In the homey surrounds of Bar Mingo, a chalkboard geography lesson serves as a casual backdrop.

Risotto, a Wednesday specialty humbly broadcast on the chalkboard, is an eye-opener: dense with creamy, swollen rice and a savory intensity earned only when built from scratch with good stock and served within minutes of the last stir. Seafood is often a catch here, as Huisinga hauls out to the airport three times a week for shipments from San Francisco’s respected Monterey Fish Company. You won’t find fresher, springier, more delicate sautéed calamari anywhere. But I’d also come back for creamy chicken livers, winy, potent and spilling over an enormous slab of toast like a great sloppy joe from heaven.

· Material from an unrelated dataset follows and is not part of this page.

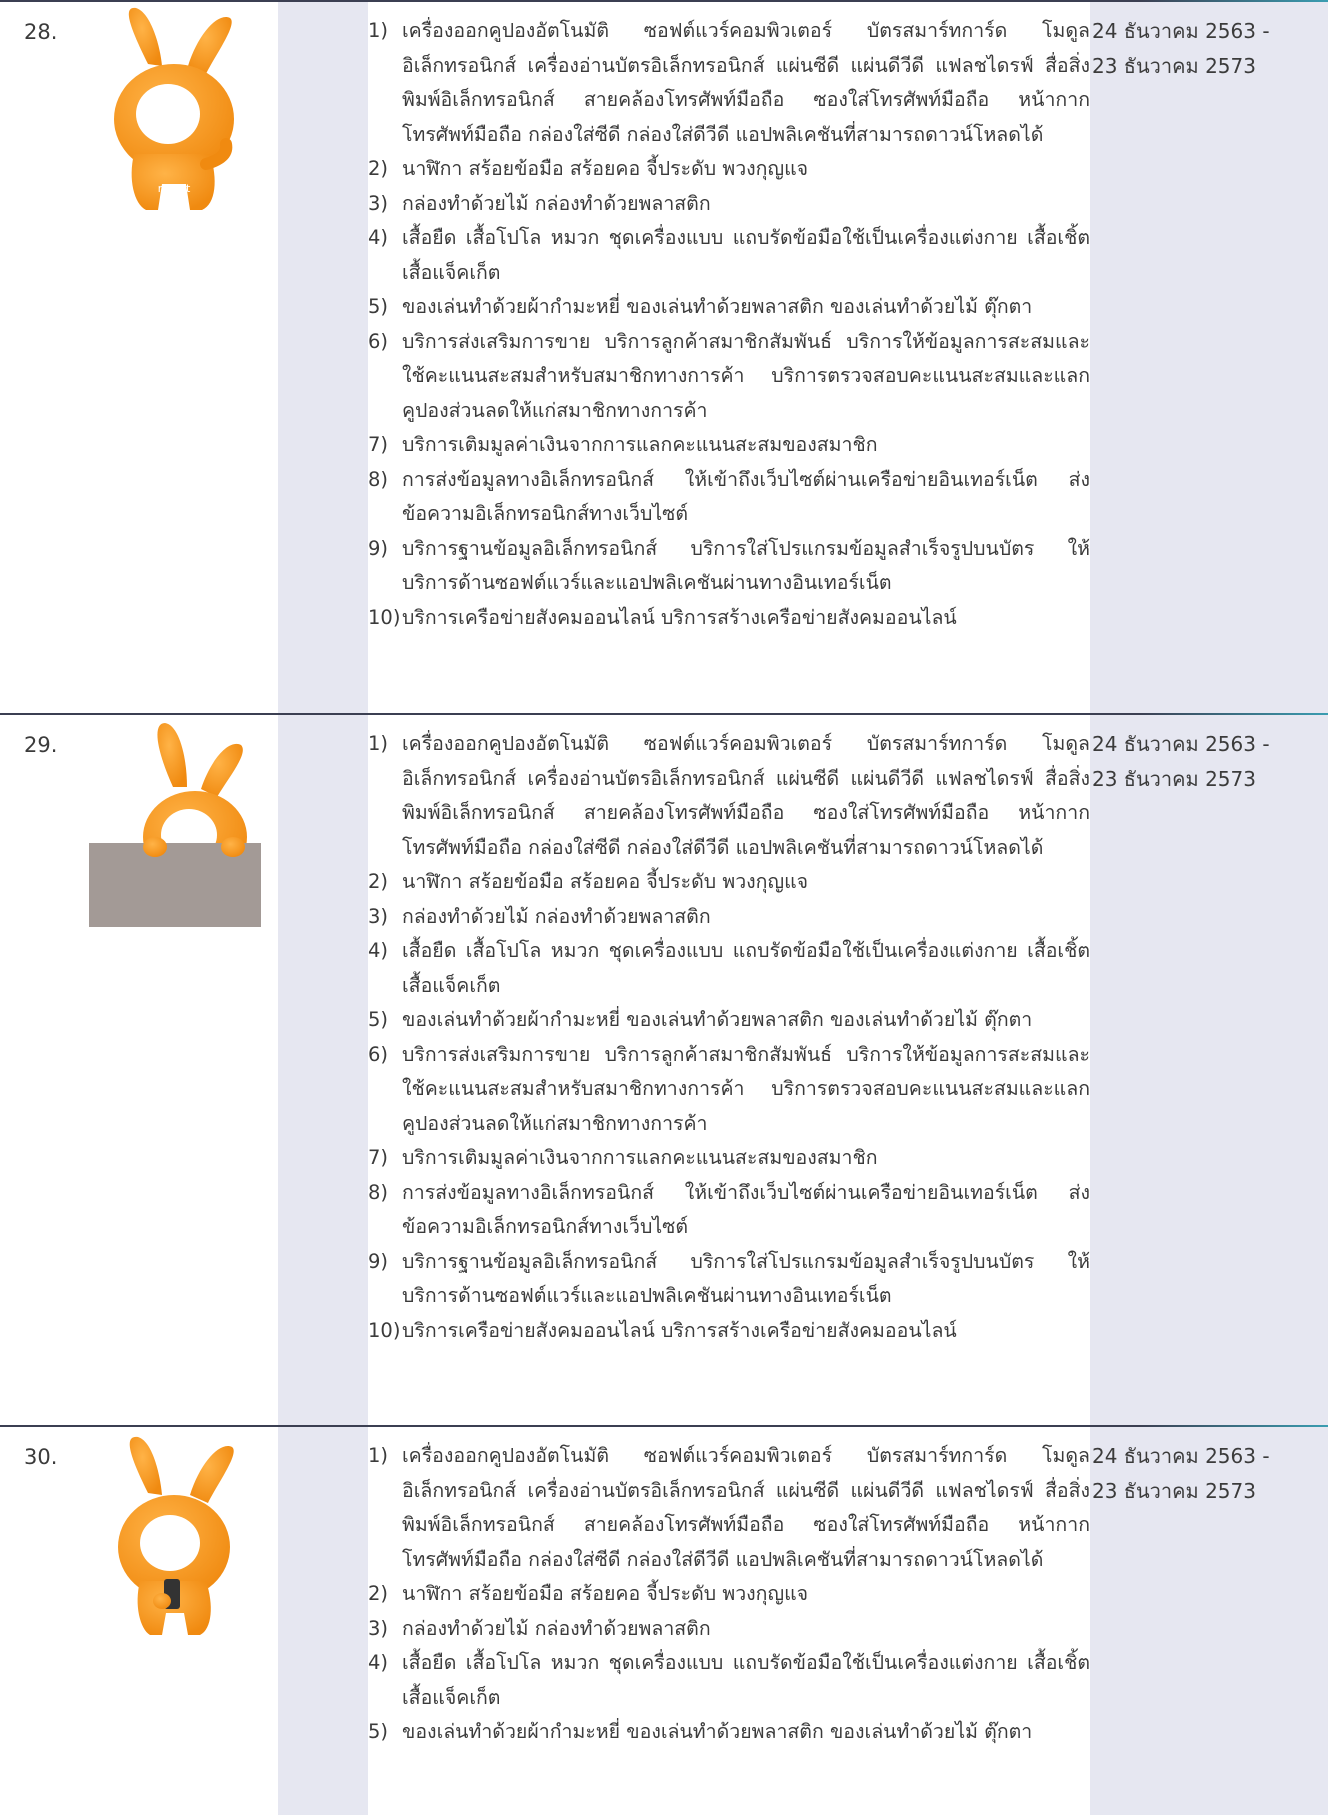  What do you see at coordinates (174, 188) in the screenshot?
I see `mascot-badge-text: rabbit` at bounding box center [174, 188].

Of course, Bar Mingo is not the only restaurant keeping Italian tradition alive. And elsewhere on the menu, some of the more ambitious entrées fall short, and only one dessert qualifies as a worthwhile sin: gelato-bulging profiteroles armored in good dark chocolate. But no place, not even Bar Mingo owner Michael Cronan’s beloved Caffe Mingo next door, pulls off homey Italian cooking at this level, for these prices. Only one dish breaks the $20 barrier, while most hover in the $8–15 range, with impressive $5 happy-hour deals and well-priced wines, many from reliable Italian and Oregon producers.


The setting for Huisinga’s second act is far from Genoa’s intellectual food chamber, where waiters once delivered oral menus as if imparting wisdom picked up in the Himalayas. Bar Mingo is as upbeat as a Labrador retriever, with a happy soundtrack, low-slung couches and flowered pillows, and lots of regulars at handsome marble tables. The welcoming casual ease of the place is embodied by a chef who, when asked what makes his extraordinary meatballs float like fat clouds in the Umbrian sky, sounds more like the Buddha than a commanding voice in a competitive food scene. Everything and nothing are the same:

The meatballs? I don’t do anything. Just milk and bread, cooked like cereal. I use lamb, so I guess the meat is good. I treat them gently. If you slam them together they get all tight and weird. I make them to order, so they don’t sit in sauce. Maybe that’s different. They’re rolled in bread crumbs, fried in oil, simmered with tomatoes and mint—lots of fresh mint. And pecorino. Then more oregano and mint and cheese on top. That’s it. Nothing to it.